In this model, everyone gets what they want: security and control for operators, freedom and speed for developers. As we tread towards the DevOps slope of enlightenment and the plateau of productivity, we have to choose between a few approaches to DevOps and make some critical decisions to ensure effectiveness.
RELATED CONTENT: Getting it right: Self-service in cloud automation
Below are some foundational questions to consider, along with recommendations based on our experiences with customers and the current state of DevOps.
SD Times:Should I approach CI and CD separately?
Rob Zuber, CTO of CircleCI: When it comes to solving CI and CD challenges, they’re tightly coupled and should be approached together. The ability to leverage a tool that understands both is valuable, especially as it relates to change validation. If all you understand is the current state of something versus how you got to that state, it’s much more difficult to get useful feedback back into the process, or to respond effectively when something goes wrong.
The tooling that allows us to do that, such as CI/CD with comprehensive test coverage, gives us the confidence to move quickly because we know we will not deploy anything to a production environment until it’s been tested and validated. By thoroughly testing code before it ever reaches production, we’re able to maintain the benefits of more lightweight planning cycles, shorter feedback loops with realtime user feedback, all with higher confidence in our code and reduced risk. This has been a good thing.
Maya Ber Lerner, CTO of Quali: This also holds true from an automation perspective. The most important thing in automation is reusability, which brought the Quali team to approach CI and CD together from an infrastructure perspective. When you think about all of the effort that goes into automating processes for testing or development, for example, why shouldn’t we use the same automation for production?
Should I go for a one size fits all solution, or build a solution myself using open source?
Ber Lerner: From my experience, you still need someone to own the overall platform. So it’s really about finding the tools and components that give you the capabilities you need across the value stream. It’s more about finding these layers and deciding: How are you going to do CI/CD throughout the value stream? How are you going to do secret management throughout the value stream? How are you going to do artifact management throughout the value stream? Then it becomes more horizontal rather than chaining tools together.
Zuber: There’s an interesting balance in the freedom of choice versus the consistency of standardization. I’m an engineer by background, so I love to tinker and deeply understand how things work. I’m also an engineering leader and at the end of the day I have to think about what delivers the most value to my customers. Being able to use a small set of tools, or have someone manage those tools for me in a way that’s going to enable me to do what is core to my business, is always what I’m striving for.
How should I approach application deployment and infrastructure provisioning throughout CI/CD?
Ber Lerner: For many companies it’s no longer the way it used to be, that you’re looking at applications as just artifacts that move downstream in the CI/CD pipeline. Today, we usually know where these artifacts are going to be deployed, they each have a place. That’s different from 10 years ago where we needed to figure out all the different permutations where our artifacts could be installed.

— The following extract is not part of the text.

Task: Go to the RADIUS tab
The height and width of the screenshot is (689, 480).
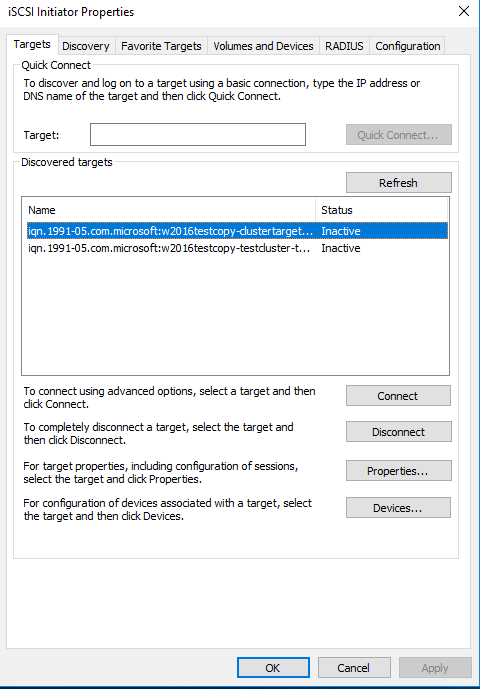Action: [x=344, y=46]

Now, we know if it’s going into our production environment, we understand that the production environment is our business. And the production environment is not just the artifacts. It’s also the infrastructure which needs to be handled in the same way. It makes it easier to look at these bundles or packages of applications that are hosted on infrastructure, with the data that they’re going to need, and look at this entity and know who is in charge of it.
We view the production environment as a whole and we can track changes in the production environment. It’s not true for everyone, but in general, this is where we see this going with Infrastructure as Code and Immutable Infrastructure making it more feasible.
Zuber: That point about immutability is important. Despite all of the chaos around vendors in the evolution of containerization, the approach really was a game-changer in how we think about operating environments. Now, I know exactly the environment in which a piece of code is going to operate and now that’s the environment that I run in production. Having the same libraries installed in the same locations on the same versions is a very big change and huge improvement in the software delivery workflow.
Validating the entire container image for your application via CI and then deploying that on top of infrastructure that has also been through a similar validation cycle minimizes any sources of unexpected change in your production environment.
How do we include security and quality in DevOps?
Ber Lerner: From an automation perspective, one of the things that security and testing have in common is their level of complexity. I think everyone is looking at the production environment and says they need the production environment earlier. When you’re trying to break silos, you’re trying to introduce security and quality teams that may not have the same coding abilities as others in the process, and it’s easy to forget about their agendas.
Allowing everyone to be included in the process and have access to some of these capabilities, even if they are not infrastructure as code magicians, or don’t really understand how some of it works, is essential to streamlining security and quality control.
Zuber: Like most other areas of software validation, there is great value in moving security testing earlier in our pipelines. Ideally, we design with security in mind, so it starts with the developer. Then we can use automation in the delivery pipeline like vulnerability scanning, static analysis, dynamic analysis, and fuzzing to catch issues early. The cost is always lower if you can identify and fix those issues earlier in the process.
One interesting facet of security, though, is with all the 3rd-party dependencies included in software deployments these days, it’s quite possible for a vulnerability to be discovered in a library you are using even though you’re not making changes to your software. So, it’s important to have a comprehensive scanning or tracking program to catch these and the automation to quickly update and redeploy with the necessary fixes.
What are the right measurable goals for this process?
Zuber: To me, it ties back to confidence. I need reasonable confidence in what I’m shipping, and the added confidence that if I missed something I can recover quickly. That’s a huge part of what we’ve achieved with the DevOps mentality and CI/CD in particular.
There has been a lot of focus on the “Accelerate” metrics lately: lead time, deployment frequency, mean time to recovery (MTTR), and the change fail percentage. And they make a lot of sense. Much of what these measure is around the what we see in CI/CD every day:
- Lead time for changes –> workflow duration
- Deployment frequency –> how often you kick off a workflow
- MTTR –> the time it takes to get from red to green
- Change fail percentage –> workflow failure rate
Optimizing these four key metrics leads to tremendous advantages and will be sure to enhance your team’s performance.
Ber Lerner: DevOps is a lot about balancing speed and risk. In the initial years it was all about releasing fast. Speed was the first thing that you measure – for example deployment frequency. But as DevOps gets more mature you need to make sure that you don’t create extra risk, you start looking into operational measurables like Mean Time to Recover and Change Failure Rate.
One of the challenges we see with many enterprises going through this journey is the ability to measure the effectiveness of their devops strategy, including the resource savings, Mean Lead Time for Changes and application quality. That involves creating a baseline and tracking progress after the platform has been rolled out.
Something that is interesting to a lot of our clients is how much the infrastructure costs throughout the value stream delivery, and if it’s possible to optimize it. So it’s not just about being very fast, but it’s also about doing things in a way that is very secure and very cost effective and at the end of the day, makes you more competitive.